[Start of DATA SUPPLIED]

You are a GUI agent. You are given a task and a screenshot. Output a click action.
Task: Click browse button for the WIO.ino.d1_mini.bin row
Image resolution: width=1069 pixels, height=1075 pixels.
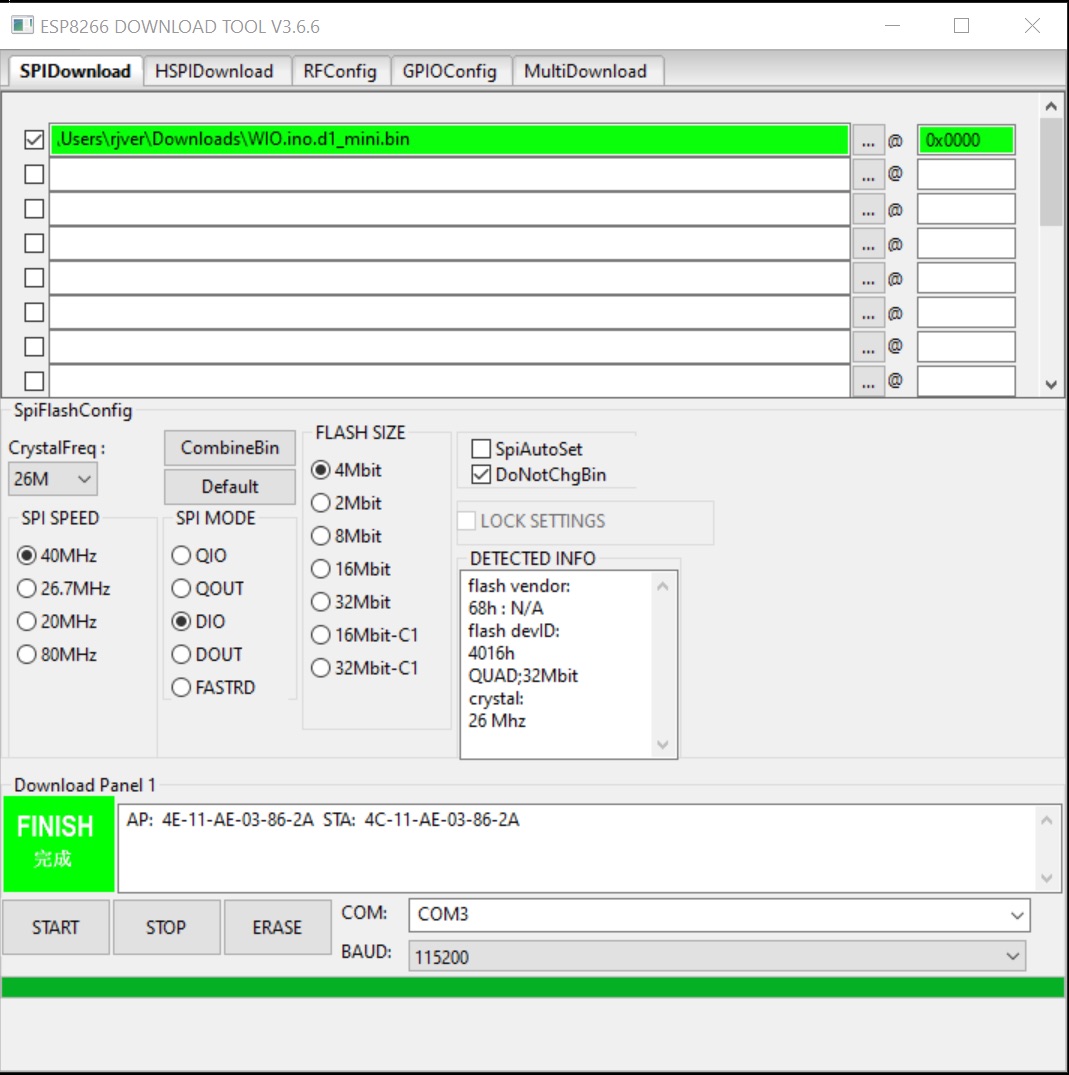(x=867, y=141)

[End of DATA SUPPLIED]
[Start of DATA SUPPLIED]

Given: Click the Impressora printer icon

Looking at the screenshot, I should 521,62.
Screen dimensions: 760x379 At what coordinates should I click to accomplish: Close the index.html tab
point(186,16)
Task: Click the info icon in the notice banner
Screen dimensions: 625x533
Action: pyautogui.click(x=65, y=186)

[End of DATA SUPPLIED]

**WHAT THE TASK REQUIRES**
Convert the material starting with the line containing "Given: Click the Impressora printer icon" and going on through the line containing "Action: pyautogui.click(x=65, y=186)" into a two-column CSV headed instruction and click_target. Give one row for each thing asked: its wording goes under instruction and its answer under click_target, with every field in quotes and line breaks replaced by spaces.

**ANSWER TO THE EXERCISE**
instruction,click_target
"Given: Click the Impressora printer icon","Looking at the screenshot, I should 521,62."
"Screen dimensions: 760x379 At what coordinates should I click to accomplish: Close the index.html tab","point(186,16)"
"Task: Click the info icon in the notice banner Screen dimensions: 625x533","Action: pyautogui.click(x=65, y=186)"